Uma tentativa de execução na cidade de Maracaju, a aproximadamente 159 quilômetros de Campo Grande, desencadeou uma complexa investigação que culminou na desarticulação de um esquema de apoio logístico ao Comando Vermelho (CV) na região. O inquérito revelou que um homem de 41 anos alugava sua motoneta Honda C100 Biz preta por valores que variavam entre R$ 100 e R$ 150 a diária, para que integrantes da facção criminosa a utilizassem em atentados e no transporte de entorpecentes. A operação policial resultou na prisão do suspeito, lançando luz sobre as engrenagens ocultas do crime organizado local.
O Início da Investigação: Um Tiro no Pescoço e o Mistério da Motoneta
O caso começou a ganhar contornos na noite de segunda-feira, quando Carlos Edson Paes deu entrada no Pronto-Socorro do Hospital Soriano Corrêa, em Maracaju, ferido por um disparo de arma de fogo no pescoço. O homem, que chegou à unidade de saúde caminhando e sozinho, relatou à equipe médica que trafegava em sua motoneta quando foi atingido, mas não soube fornecer detalhes precisos sobre o local exato do ataque ou a identidade do atirador. Pouco tempo após o atendimento inicial, o quadro clínico de Carlos Paes se agravou, com rebaixamento do nível de consciência, exigindo intubação de emergência e uma solicitação urgente de transferência para Campo Grande em regime de ‘vaga zero’, dada a gravidade de seus ferimentos.
Na mesma noite, a Polícia Militar foi acionada e encontrou a Honda Biz estacionada em frente ao hospital, com a chave na ignição e visíveis marcas de sangue espalhadas pela estrutura e manopla. Inicialmente, a informação era de que a motocicleta pertencia à vítima. Contudo, a trama se adensou quando, por volta das 23h, antes que a perícia pudesse recolher o veículo para análise, uma segunda pessoa compareceu ao hospital, retirou a motoneta e a escondeu na residência de uma prima, localizada na Vila Margarida. Essa ação levantou as primeiras suspeitas e direcionou a investigação para um novo caminho.

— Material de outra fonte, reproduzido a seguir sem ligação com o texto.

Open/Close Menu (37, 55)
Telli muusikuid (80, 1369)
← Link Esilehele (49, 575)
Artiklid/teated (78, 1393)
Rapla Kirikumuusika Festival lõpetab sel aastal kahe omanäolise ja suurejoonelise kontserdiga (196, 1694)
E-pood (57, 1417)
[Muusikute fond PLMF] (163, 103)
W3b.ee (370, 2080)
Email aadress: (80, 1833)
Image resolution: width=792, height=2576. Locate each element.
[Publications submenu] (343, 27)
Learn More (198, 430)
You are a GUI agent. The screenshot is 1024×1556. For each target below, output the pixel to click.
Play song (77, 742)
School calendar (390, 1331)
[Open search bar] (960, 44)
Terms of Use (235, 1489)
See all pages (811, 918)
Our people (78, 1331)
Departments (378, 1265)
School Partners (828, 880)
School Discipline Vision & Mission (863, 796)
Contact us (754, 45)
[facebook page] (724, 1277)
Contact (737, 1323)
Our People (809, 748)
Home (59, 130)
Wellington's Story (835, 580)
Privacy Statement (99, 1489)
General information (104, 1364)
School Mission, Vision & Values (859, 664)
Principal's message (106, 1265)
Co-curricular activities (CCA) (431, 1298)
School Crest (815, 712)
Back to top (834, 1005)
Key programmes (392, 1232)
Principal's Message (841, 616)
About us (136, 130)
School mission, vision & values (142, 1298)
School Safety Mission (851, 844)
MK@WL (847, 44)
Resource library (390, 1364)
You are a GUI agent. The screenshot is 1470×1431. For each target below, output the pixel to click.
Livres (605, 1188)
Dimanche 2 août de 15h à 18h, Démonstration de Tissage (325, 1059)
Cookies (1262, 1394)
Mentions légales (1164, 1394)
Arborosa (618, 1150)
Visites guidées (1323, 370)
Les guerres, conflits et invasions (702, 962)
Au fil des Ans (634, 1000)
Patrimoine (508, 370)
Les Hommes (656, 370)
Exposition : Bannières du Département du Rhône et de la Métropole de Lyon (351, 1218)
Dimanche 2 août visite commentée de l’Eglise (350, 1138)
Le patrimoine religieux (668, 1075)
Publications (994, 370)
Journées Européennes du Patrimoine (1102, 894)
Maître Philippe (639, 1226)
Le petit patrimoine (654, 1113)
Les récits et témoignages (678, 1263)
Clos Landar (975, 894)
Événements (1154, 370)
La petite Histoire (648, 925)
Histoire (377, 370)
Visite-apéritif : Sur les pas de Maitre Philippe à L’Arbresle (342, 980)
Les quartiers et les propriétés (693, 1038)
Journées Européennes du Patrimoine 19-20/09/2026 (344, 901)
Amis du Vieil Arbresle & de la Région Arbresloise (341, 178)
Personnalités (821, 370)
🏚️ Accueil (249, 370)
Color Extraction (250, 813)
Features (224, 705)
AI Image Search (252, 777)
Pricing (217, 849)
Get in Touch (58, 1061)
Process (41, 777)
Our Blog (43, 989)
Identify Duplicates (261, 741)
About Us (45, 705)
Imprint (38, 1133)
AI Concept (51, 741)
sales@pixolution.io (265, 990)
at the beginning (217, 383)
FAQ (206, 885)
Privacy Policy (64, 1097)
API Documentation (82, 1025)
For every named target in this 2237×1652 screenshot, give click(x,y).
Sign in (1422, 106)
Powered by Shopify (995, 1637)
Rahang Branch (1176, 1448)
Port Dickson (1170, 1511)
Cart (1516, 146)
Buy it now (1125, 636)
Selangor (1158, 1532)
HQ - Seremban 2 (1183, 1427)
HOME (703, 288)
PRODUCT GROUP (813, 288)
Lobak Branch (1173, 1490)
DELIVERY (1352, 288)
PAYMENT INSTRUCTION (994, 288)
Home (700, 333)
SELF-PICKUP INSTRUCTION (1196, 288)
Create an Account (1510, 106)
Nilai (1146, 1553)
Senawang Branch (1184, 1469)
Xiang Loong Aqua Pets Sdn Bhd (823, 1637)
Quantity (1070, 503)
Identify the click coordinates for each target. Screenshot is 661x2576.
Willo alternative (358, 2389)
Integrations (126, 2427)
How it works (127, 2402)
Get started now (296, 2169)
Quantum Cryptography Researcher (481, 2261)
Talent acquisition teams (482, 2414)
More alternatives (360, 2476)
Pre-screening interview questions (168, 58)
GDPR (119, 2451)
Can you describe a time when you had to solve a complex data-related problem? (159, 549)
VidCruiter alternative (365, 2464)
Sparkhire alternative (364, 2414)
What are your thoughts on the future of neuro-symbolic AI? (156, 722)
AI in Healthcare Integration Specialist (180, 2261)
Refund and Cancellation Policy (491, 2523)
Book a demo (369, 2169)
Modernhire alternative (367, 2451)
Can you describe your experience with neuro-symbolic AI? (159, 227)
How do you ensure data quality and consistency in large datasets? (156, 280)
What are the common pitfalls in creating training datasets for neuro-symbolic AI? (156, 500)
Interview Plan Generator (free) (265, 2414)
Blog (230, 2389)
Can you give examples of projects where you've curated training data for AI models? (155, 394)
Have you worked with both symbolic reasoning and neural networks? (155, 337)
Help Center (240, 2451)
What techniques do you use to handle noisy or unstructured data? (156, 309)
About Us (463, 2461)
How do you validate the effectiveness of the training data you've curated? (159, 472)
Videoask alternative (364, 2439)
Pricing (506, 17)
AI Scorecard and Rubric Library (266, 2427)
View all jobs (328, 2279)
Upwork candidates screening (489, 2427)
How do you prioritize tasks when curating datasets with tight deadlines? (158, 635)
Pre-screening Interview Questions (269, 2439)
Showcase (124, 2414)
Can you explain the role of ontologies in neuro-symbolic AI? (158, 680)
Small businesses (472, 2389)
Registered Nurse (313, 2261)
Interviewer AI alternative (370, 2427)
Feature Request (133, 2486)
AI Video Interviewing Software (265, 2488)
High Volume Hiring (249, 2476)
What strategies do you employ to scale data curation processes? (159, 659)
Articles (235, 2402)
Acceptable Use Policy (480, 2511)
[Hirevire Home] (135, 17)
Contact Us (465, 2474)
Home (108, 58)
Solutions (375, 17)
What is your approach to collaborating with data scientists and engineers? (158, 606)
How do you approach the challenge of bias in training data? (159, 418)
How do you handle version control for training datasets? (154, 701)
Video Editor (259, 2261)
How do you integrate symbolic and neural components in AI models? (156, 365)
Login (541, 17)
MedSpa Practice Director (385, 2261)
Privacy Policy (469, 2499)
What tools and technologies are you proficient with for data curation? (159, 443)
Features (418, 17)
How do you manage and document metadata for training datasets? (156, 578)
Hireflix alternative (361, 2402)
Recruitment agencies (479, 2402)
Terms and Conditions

Denúncias Anônimas e a Confissão do Esquema
Denúncias anônimas, cruciais para o avanço do caso, indicaram que o homem que havia retirado a motoneta do hospital era, na verdade, o proprietário do veículo e que ele o alugava para a prática de crimes. Com base nessas informações, a Polícia Militar abordou o suspeito na Rua Antônio João, na Vila Juquita. Pressionado pelas evidências e pelo interrogatório, o homem confessou onde havia escondido a motocicleta e admitiu manter o negócio ilícito com o crime organizado há aproximadamente três meses. Ele revelou ser usuário de cocaína e que cobrava entre R$ 100 e R$ 150 pelo aluguel diário da motoneta, ciente de que o veículo era utilizado em ações da facção criminosa.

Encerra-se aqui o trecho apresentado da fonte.